**WHAT IS NEEDED:** An identical copy of the listing below is all the answer should contain.

**RECORDS SUPPLIED:**

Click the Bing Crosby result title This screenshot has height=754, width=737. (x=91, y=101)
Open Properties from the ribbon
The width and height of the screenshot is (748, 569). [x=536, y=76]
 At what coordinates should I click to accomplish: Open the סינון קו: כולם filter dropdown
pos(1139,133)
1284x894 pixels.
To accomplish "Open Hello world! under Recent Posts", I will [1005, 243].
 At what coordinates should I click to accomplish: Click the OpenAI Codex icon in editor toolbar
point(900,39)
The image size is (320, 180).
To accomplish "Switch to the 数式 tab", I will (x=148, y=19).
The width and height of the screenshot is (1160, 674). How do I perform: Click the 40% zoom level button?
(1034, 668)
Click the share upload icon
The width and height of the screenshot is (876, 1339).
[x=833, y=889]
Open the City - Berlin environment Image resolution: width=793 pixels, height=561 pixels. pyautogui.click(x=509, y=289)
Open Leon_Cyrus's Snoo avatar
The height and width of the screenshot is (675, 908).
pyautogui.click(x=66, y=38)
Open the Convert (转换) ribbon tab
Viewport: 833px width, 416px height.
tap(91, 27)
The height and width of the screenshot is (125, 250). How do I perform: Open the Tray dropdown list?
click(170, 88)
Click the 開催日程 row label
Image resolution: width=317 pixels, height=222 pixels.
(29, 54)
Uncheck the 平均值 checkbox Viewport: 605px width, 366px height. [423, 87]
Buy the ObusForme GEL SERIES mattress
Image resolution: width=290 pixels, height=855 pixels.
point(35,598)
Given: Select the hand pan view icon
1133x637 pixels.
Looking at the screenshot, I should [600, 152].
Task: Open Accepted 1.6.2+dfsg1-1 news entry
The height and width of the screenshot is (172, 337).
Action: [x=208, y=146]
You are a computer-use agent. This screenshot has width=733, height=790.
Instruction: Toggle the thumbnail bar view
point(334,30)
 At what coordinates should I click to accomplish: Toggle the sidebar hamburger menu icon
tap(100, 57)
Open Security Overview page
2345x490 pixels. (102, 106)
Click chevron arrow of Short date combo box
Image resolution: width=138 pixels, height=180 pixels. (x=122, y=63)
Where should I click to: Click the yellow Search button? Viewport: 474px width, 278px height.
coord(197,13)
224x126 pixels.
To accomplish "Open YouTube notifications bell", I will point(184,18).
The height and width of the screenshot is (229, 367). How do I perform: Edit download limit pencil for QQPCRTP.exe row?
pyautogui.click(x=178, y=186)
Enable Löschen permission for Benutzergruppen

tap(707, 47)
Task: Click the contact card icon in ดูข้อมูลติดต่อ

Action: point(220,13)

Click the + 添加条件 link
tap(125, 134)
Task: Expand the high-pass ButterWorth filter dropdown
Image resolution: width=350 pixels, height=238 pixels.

**TASK OUTPUT:**
Click the Bing Crosby result title This screenshot has height=754, width=737. (x=91, y=101)
Open Properties from the ribbon
The width and height of the screenshot is (748, 569). [x=536, y=76]
 At what coordinates should I click to accomplish: Open the סינון קו: כולם filter dropdown
pos(1139,133)
1284x894 pixels.
To accomplish "Open Hello world! under Recent Posts", I will [1005, 243].
 At what coordinates should I click to accomplish: Click the OpenAI Codex icon in editor toolbar
point(900,39)
The image size is (320, 180).
To accomplish "Switch to the 数式 tab", I will (x=148, y=19).
The width and height of the screenshot is (1160, 674). How do I perform: Click the 40% zoom level button?
(1034, 668)
Click the share upload icon
The width and height of the screenshot is (876, 1339).
[x=833, y=889]
Open the City - Berlin environment Image resolution: width=793 pixels, height=561 pixels. pyautogui.click(x=509, y=289)
Open Leon_Cyrus's Snoo avatar
The height and width of the screenshot is (675, 908).
pyautogui.click(x=66, y=38)
Open the Convert (转换) ribbon tab
Viewport: 833px width, 416px height.
tap(91, 27)
The height and width of the screenshot is (125, 250). How do I perform: Open the Tray dropdown list?
click(170, 88)
Click the 開催日程 row label
Image resolution: width=317 pixels, height=222 pixels.
(29, 54)
Uncheck the 平均值 checkbox Viewport: 605px width, 366px height. [423, 87]
Buy the ObusForme GEL SERIES mattress
Image resolution: width=290 pixels, height=855 pixels.
point(35,598)
Given: Select the hand pan view icon
1133x637 pixels.
Looking at the screenshot, I should [600, 152].
Task: Open Accepted 1.6.2+dfsg1-1 news entry
The height and width of the screenshot is (172, 337).
Action: [x=208, y=146]
You are a computer-use agent. This screenshot has width=733, height=790.
Instruction: Toggle the thumbnail bar view
point(334,30)
 At what coordinates should I click to accomplish: Toggle the sidebar hamburger menu icon
tap(100, 57)
Open Security Overview page
2345x490 pixels. (102, 106)
Click chevron arrow of Short date combo box
Image resolution: width=138 pixels, height=180 pixels. (x=122, y=63)
Where should I click to: Click the yellow Search button? Viewport: 474px width, 278px height.
coord(197,13)
224x126 pixels.
To accomplish "Open YouTube notifications bell", I will point(184,18).
The height and width of the screenshot is (229, 367). How do I perform: Edit download limit pencil for QQPCRTP.exe row?
pyautogui.click(x=178, y=186)
Enable Löschen permission for Benutzergruppen

tap(707, 47)
Task: Click the contact card icon in ดูข้อมูลติดต่อ

Action: point(220,13)

Click the + 添加条件 link
tap(125, 134)
Task: Expand the high-pass ButterWorth filter dropdown
Image resolution: width=350 pixels, height=238 pixels.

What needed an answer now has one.